For reading deeper, we can use certain pieces of knowledge and use them alone, and/or in tandem. Here's a list of ways to read better, faster, smarter. When you know all of these things & can put them to work, you know how to read at a deeper level.
A key signature indicates which group of tones we will be using for a piece of music. It is indicated by sharps or flats which appear between the treble clef and the time signature in music notation.
To learn our key signatures for reading, we use visual resources, memorization, and playing scales.
Knowing our tone set (the key) helps us with the next thing on this list...same, stepping and skipping. For steps, we know whether we are moving up or down a minor or Major 2nd because we know the scale, and, for skips, which type of intervals we are moving to, whether up or down (how far?).
From a note, staying on the same line or space is the same. Playing the next available line or space, up or down, is a step. Playing a note bigger than a step is called a skip.
When we play a scale, one tone to the next to the next, this is playing in steps (2nds). Steps are 2nds. E to F is a 2nd. F to G is a 2nd. Yet, E to F is one fret, while F to G is two frets. Therefore, there must be two types of 2nds [a one fret 2nd, & two fret 2nd]. This is true.
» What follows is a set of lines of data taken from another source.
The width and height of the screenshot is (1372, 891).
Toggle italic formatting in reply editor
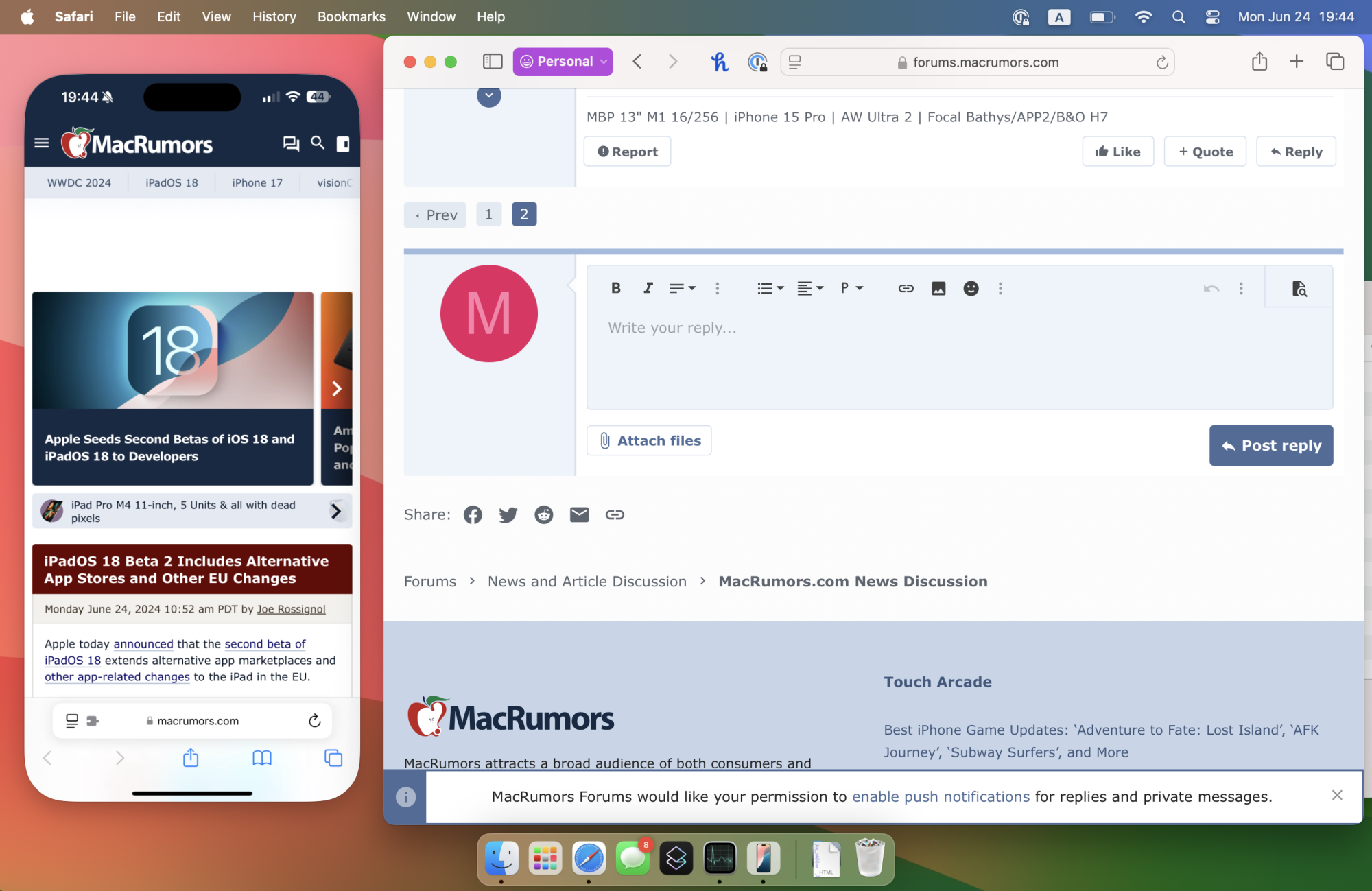pos(648,288)
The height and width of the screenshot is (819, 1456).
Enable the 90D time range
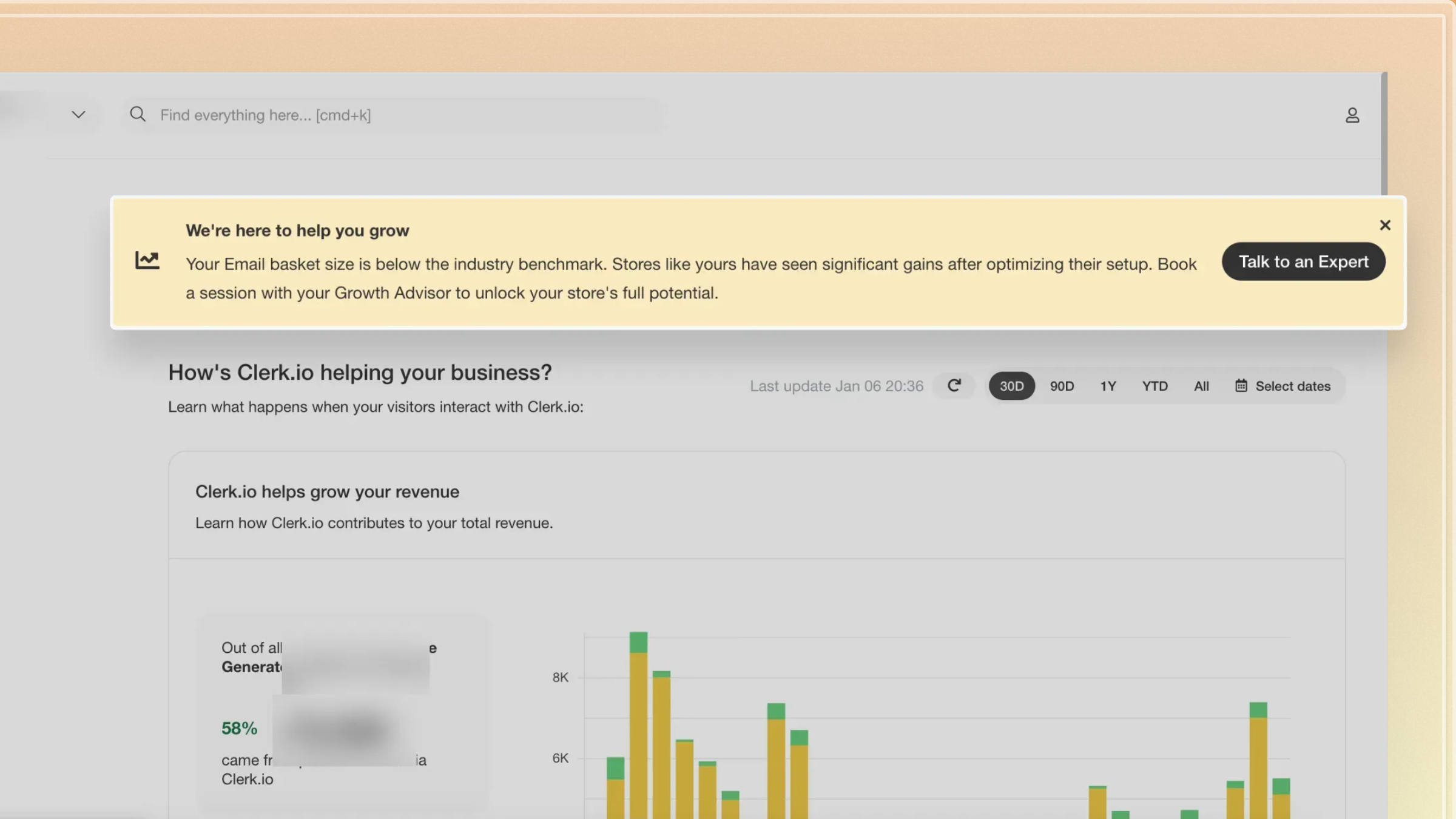(1062, 386)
And, this idea applies to 2nds, 3rds, 6ths, & 7ths.
A one fret 2nd is called a minor 2nd [m2] = 1 half-step = 1 fret
A two fret 2nd is called a Major 2nd [M2] = 2 half-steps = 2 frets
For skips, the question will be, "how far?".
Visually, it helps to know what follows. In music notation rules, visual spacing allows use to quickly identify interval types. Pairing this information with knowledge of the fretboard and guitar intervals, we can interpret more efficiently, even without having to keep note-tone names in mind, as in the case of transposition (playing something in a different/new key).
Whatever line or space the note is on, is the line or space you start counting from (it is the 1). In the example, the first line of the staff, E, is 1, since the note-head is on that line.
When E is 1, the F space is some type of 2, the G line is some type of 3, the A space is some type of 4, the B line is some type of 5, the C space is some type of 6, the D line is some type of 7, the E space is some type of 8.
The type will depend on whether the tones are naturals, sharps, or flats [aka the key signature].
With time & practice, we can quickly identify interval types in notation by how they look (and how they translate onto the board - see Intervals on the Guitar). The challenge can be what type of 2, 3, 6, etc. This will depend on the key signature and whether sharps or flats are present.
And our final piece of knowledge to add to our deep reading list is how notation interval shapes translate onto the fretboard.
The black dot is any root [the lower down the string the root is located, the nut cuts off some of the possibilities – this is true for any string].
Check out the rest of the fretboard maps on the intervals on the guitar resource (in Theory/Mapping in the Nucleus).
Unifying all of the knowledge leads to this: when we see shapes and visual relationships in music notation, those entities mean something to our hands. We can build intervallic shapes quickly (our hands respond - snap into formations - through visual information).
The deeper our understanding, the more powerful are our realizations.